Par prudence, ils congédièrent le bossu. Mais à cause du déjeuner lui échappant, sa mère cria beaucoup. Ce n’était pas la peine de les avoir fait venir tous les jours de Barneval à Chavignolles !

Foureau se calma – et Gouy reprenait des forces. À présent, la guérison était certaine. Un tel succès enhardit Pécuchet.

— « Si nous travaillions les accouchements, avec un de ces mannequins... »

— « Assez de mannequins ! »

— « Ce sont des demi-corps en peau, inventés pour les élèves sages-femmes. Il me semble que je retournerais le fœtus ? »

Mais Bouvard était las de la médecine :

— « Les ressorts de la vie nous sont cachés, les affections trop nombreuses, les remèdes problématiques – et on ne découvre dans les auteurs aucune définition raisonnable de la santé, de la maladie, de la diathèse, ni même du pus ! »

Cependant toutes ces lectures avaient ébranlé leur cervelle.

Bouvard, à l’occasion d’un rhume, se figura qu’il commençait une fluxion de poitrine.
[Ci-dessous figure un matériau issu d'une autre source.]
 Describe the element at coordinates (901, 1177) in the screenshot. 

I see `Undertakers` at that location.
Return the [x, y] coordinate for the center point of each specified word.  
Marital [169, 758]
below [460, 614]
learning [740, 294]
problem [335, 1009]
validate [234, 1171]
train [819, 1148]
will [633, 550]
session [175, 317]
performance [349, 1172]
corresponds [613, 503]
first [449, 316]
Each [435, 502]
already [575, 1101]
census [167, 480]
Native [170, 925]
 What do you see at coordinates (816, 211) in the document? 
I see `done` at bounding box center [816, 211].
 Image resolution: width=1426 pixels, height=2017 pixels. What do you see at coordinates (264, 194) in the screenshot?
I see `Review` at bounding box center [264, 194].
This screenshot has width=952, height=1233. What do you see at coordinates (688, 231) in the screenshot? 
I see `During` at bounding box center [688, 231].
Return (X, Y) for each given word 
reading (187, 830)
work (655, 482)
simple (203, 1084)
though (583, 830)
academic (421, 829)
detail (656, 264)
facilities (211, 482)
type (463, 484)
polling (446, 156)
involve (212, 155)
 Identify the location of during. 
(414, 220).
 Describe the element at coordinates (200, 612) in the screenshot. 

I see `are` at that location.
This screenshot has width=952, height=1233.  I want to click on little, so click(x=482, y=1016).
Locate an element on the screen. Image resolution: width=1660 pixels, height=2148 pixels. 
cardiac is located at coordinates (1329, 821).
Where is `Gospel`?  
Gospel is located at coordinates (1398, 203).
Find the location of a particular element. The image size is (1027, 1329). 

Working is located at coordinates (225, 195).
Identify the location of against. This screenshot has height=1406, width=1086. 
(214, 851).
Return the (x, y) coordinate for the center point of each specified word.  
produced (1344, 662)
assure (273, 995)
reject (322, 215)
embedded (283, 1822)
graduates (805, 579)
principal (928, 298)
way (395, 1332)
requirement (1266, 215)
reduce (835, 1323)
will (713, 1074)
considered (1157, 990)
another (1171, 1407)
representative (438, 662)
Des sangsues n’ayant pas affaibli le point de côté, il eut recours à un vésicatoire, dont l’action se porta sur les reins. Alors, il se crut attaqué de la pierre.

Pécuchet prit une courbature à l’élagage de la charmille, et vomit après son dîner, ce qui l’effraya beaucoup. Puis observant qu’il avait le teint un peu jaune, suspecta une maladie de foie, se demandait : « Ai-je des douleurs ? » et finit par en avoir.

S’attristant mutuellement, ils regardaient leur langue, se tâtaient le pouls, changeaient d’eau minérale, se purgeaient ; – et redoutaient le froid, la chaleur, le vent, la pluie, les mouches, principalement les courants d’air.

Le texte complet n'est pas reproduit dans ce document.